== Data extract

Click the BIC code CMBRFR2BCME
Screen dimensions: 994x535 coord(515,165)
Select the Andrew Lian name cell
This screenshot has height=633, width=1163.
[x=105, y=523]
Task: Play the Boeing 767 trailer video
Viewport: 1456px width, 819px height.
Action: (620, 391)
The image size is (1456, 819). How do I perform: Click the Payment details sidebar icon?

====
== Data extract

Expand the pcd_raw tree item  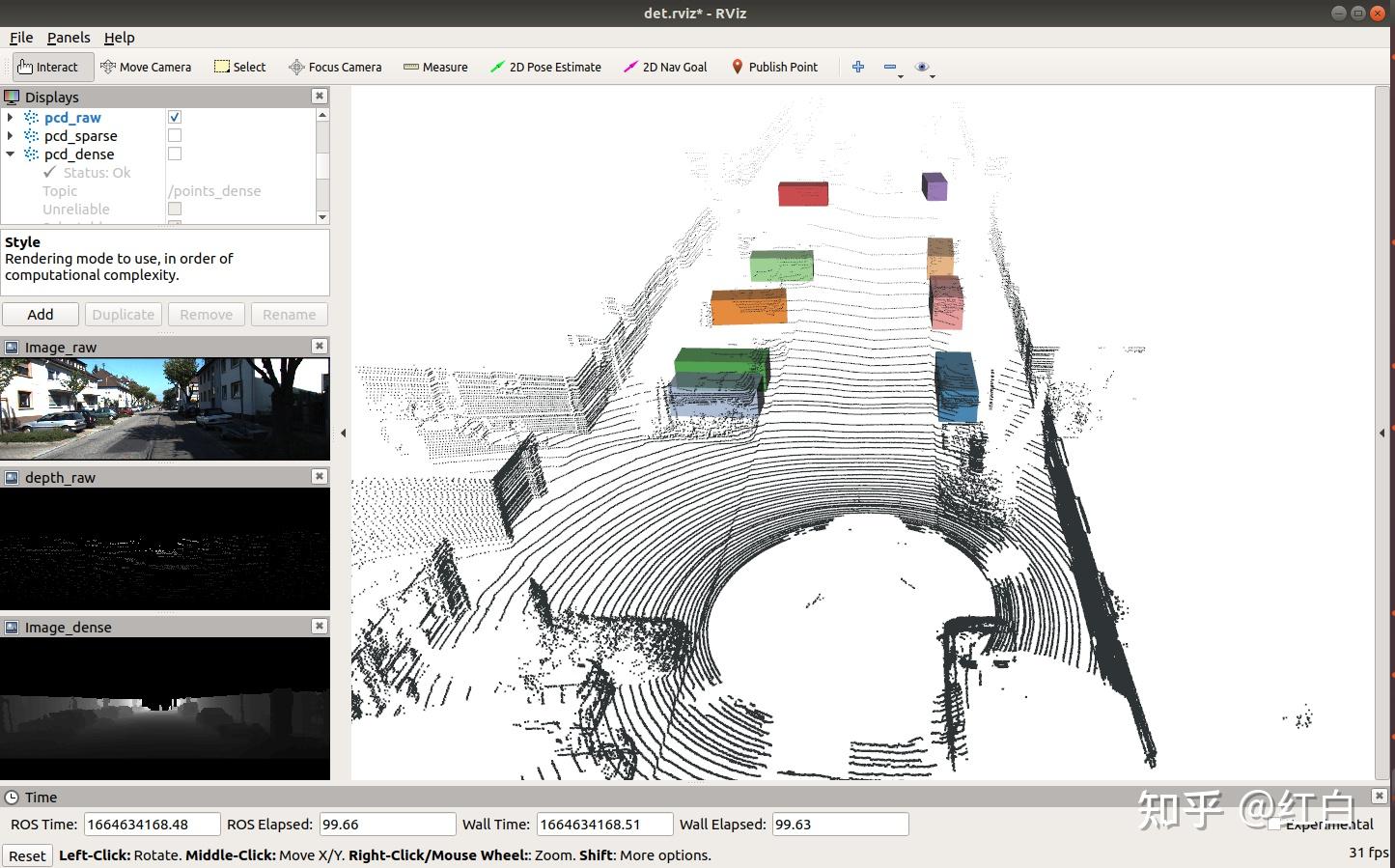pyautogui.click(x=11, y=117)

====

◆ **Task goal**: In the entries above, find the line holding "Click the BIC code CMBRFR2BCME" and the line holding "The image size"; print both of them and every line between, exactly, and nothing else.

◆ **Result of the exercise**:
Click the BIC code CMBRFR2BCME
Screen dimensions: 994x535 coord(515,165)
Select the Andrew Lian name cell
This screenshot has height=633, width=1163.
[x=105, y=523]
Task: Play the Boeing 767 trailer video
Viewport: 1456px width, 819px height.
Action: (620, 391)
The image size is (1456, 819). How do I perform: Click the Payment details sidebar icon?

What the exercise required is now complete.